(Source information)

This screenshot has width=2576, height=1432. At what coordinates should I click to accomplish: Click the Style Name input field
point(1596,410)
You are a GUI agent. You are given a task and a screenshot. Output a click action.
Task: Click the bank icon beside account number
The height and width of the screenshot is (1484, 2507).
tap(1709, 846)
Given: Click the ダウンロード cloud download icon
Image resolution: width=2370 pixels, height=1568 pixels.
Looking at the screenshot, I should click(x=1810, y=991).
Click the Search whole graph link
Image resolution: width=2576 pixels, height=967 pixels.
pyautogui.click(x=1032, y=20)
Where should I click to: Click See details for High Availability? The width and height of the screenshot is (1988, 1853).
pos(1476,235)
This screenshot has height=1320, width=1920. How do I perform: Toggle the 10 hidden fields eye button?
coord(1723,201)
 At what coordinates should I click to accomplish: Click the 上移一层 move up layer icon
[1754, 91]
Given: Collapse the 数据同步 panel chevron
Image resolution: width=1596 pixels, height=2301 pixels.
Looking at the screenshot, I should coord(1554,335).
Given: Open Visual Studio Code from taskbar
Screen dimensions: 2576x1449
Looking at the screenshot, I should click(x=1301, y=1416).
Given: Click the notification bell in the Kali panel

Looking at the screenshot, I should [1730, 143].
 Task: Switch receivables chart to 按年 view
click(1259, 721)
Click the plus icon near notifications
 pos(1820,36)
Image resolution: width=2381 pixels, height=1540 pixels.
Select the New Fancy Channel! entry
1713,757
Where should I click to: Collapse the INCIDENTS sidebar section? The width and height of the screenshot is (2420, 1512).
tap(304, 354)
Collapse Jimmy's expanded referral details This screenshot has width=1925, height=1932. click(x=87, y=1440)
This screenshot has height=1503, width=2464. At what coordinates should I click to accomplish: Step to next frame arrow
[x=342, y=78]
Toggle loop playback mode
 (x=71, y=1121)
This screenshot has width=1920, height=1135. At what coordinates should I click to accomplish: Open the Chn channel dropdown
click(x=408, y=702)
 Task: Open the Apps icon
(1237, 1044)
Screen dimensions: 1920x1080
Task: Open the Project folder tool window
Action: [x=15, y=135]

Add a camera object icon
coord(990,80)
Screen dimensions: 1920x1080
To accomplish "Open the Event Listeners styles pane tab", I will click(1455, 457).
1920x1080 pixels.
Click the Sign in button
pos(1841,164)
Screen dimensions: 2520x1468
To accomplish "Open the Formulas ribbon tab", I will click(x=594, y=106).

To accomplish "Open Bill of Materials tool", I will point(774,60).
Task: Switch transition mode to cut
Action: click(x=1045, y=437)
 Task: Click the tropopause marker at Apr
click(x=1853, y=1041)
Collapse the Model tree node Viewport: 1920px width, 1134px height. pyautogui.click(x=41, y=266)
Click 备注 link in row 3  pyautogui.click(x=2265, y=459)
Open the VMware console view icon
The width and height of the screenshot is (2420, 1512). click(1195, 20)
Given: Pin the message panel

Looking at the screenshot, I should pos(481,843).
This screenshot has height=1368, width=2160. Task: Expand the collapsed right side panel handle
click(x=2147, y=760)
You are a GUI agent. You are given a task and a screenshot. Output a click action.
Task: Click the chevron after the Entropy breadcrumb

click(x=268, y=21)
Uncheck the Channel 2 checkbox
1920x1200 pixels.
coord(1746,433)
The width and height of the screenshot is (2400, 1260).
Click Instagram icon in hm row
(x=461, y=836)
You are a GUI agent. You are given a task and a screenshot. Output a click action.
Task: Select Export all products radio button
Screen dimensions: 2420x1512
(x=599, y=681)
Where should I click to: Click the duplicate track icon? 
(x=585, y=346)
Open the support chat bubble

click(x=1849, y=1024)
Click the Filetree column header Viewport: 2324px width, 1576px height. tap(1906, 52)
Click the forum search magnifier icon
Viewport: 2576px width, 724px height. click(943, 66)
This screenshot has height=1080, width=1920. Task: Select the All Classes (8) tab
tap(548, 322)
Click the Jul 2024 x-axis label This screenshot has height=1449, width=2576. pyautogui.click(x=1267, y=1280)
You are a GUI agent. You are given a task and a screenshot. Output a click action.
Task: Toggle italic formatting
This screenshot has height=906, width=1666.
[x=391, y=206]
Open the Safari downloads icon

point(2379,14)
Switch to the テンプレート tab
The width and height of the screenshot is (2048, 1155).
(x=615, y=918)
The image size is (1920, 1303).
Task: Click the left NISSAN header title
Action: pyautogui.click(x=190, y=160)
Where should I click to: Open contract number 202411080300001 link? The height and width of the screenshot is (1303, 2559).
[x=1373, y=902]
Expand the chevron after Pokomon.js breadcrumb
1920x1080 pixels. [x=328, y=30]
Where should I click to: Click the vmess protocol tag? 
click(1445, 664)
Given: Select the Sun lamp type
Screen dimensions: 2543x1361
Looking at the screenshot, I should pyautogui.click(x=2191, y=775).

(End Source information)

Task statement – All of the lines above must be returned exactly.

Written solution –
This screenshot has width=2576, height=1432. At what coordinates should I click to accomplish: Click the Style Name input field
point(1596,410)
You are a GUI agent. You are given a task and a screenshot. Output a click action.
Task: Click the bank icon beside account number
The height and width of the screenshot is (1484, 2507).
tap(1709, 846)
Given: Click the ダウンロード cloud download icon
Image resolution: width=2370 pixels, height=1568 pixels.
Looking at the screenshot, I should click(x=1810, y=991).
Click the Search whole graph link
Image resolution: width=2576 pixels, height=967 pixels.
pyautogui.click(x=1032, y=20)
Where should I click to: Click See details for High Availability? The width and height of the screenshot is (1988, 1853).
pos(1476,235)
This screenshot has height=1320, width=1920. How do I perform: Toggle the 10 hidden fields eye button?
coord(1723,201)
 At what coordinates should I click to accomplish: Click the 上移一层 move up layer icon
[1754, 91]
Given: Collapse the 数据同步 panel chevron
Image resolution: width=1596 pixels, height=2301 pixels.
Looking at the screenshot, I should coord(1554,335).
Given: Open Visual Studio Code from taskbar
Screen dimensions: 2576x1449
Looking at the screenshot, I should click(x=1301, y=1416).
Given: Click the notification bell in the Kali panel

Looking at the screenshot, I should [1730, 143].
 Task: Switch receivables chart to 按年 view
click(1259, 721)
Click the plus icon near notifications
 pos(1820,36)
Image resolution: width=2381 pixels, height=1540 pixels.
Select the New Fancy Channel! entry
1713,757
Where should I click to: Collapse the INCIDENTS sidebar section? The width and height of the screenshot is (2420, 1512).
tap(304, 354)
Collapse Jimmy's expanded referral details This screenshot has width=1925, height=1932. click(x=87, y=1440)
This screenshot has height=1503, width=2464. At what coordinates should I click to accomplish: Step to next frame arrow
[x=342, y=78]
Toggle loop playback mode
 (x=71, y=1121)
This screenshot has width=1920, height=1135. At what coordinates should I click to accomplish: Open the Chn channel dropdown
click(x=408, y=702)
 Task: Open the Apps icon
(1237, 1044)
Screen dimensions: 1920x1080
Task: Open the Project folder tool window
Action: [x=15, y=135]

Add a camera object icon
coord(990,80)
Screen dimensions: 1920x1080
To accomplish "Open the Event Listeners styles pane tab", I will click(1455, 457).
1920x1080 pixels.
Click the Sign in button
pos(1841,164)
Screen dimensions: 2520x1468
To accomplish "Open the Formulas ribbon tab", I will click(x=594, y=106).

To accomplish "Open Bill of Materials tool", I will point(774,60).
Task: Switch transition mode to cut
Action: click(x=1045, y=437)
 Task: Click the tropopause marker at Apr
click(x=1853, y=1041)
Collapse the Model tree node Viewport: 1920px width, 1134px height. pyautogui.click(x=41, y=266)
Click 备注 link in row 3  pyautogui.click(x=2265, y=459)
Open the VMware console view icon
The width and height of the screenshot is (2420, 1512). click(1195, 20)
Given: Pin the message panel

Looking at the screenshot, I should pos(481,843).
This screenshot has height=1368, width=2160. Task: Expand the collapsed right side panel handle
click(x=2147, y=760)
You are a GUI agent. You are given a task and a screenshot. Output a click action.
Task: Click the chevron after the Entropy breadcrumb

click(x=268, y=21)
Uncheck the Channel 2 checkbox
1920x1200 pixels.
coord(1746,433)
The width and height of the screenshot is (2400, 1260).
Click Instagram icon in hm row
(x=461, y=836)
You are a GUI agent. You are given a task and a screenshot. Output a click action.
Task: Select Export all products radio button
Screen dimensions: 2420x1512
(x=599, y=681)
Where should I click to: Click the duplicate track icon? 
(x=585, y=346)
Open the support chat bubble

click(x=1849, y=1024)
Click the Filetree column header Viewport: 2324px width, 1576px height. tap(1906, 52)
Click the forum search magnifier icon
Viewport: 2576px width, 724px height. click(943, 66)
This screenshot has height=1080, width=1920. Task: Select the All Classes (8) tab
tap(548, 322)
Click the Jul 2024 x-axis label This screenshot has height=1449, width=2576. pyautogui.click(x=1267, y=1280)
You are a GUI agent. You are given a task and a screenshot. Output a click action.
Task: Toggle italic formatting
This screenshot has height=906, width=1666.
[x=391, y=206]
Open the Safari downloads icon

point(2379,14)
Switch to the テンプレート tab
The width and height of the screenshot is (2048, 1155).
(x=615, y=918)
The image size is (1920, 1303).
Task: Click the left NISSAN header title
Action: pyautogui.click(x=190, y=160)
Where should I click to: Open contract number 202411080300001 link? The height and width of the screenshot is (1303, 2559).
[x=1373, y=902]
Expand the chevron after Pokomon.js breadcrumb
1920x1080 pixels. [x=328, y=30]
Where should I click to: Click the vmess protocol tag? 
click(1445, 664)
Given: Select the Sun lamp type
Screen dimensions: 2543x1361
Looking at the screenshot, I should pyautogui.click(x=2191, y=775).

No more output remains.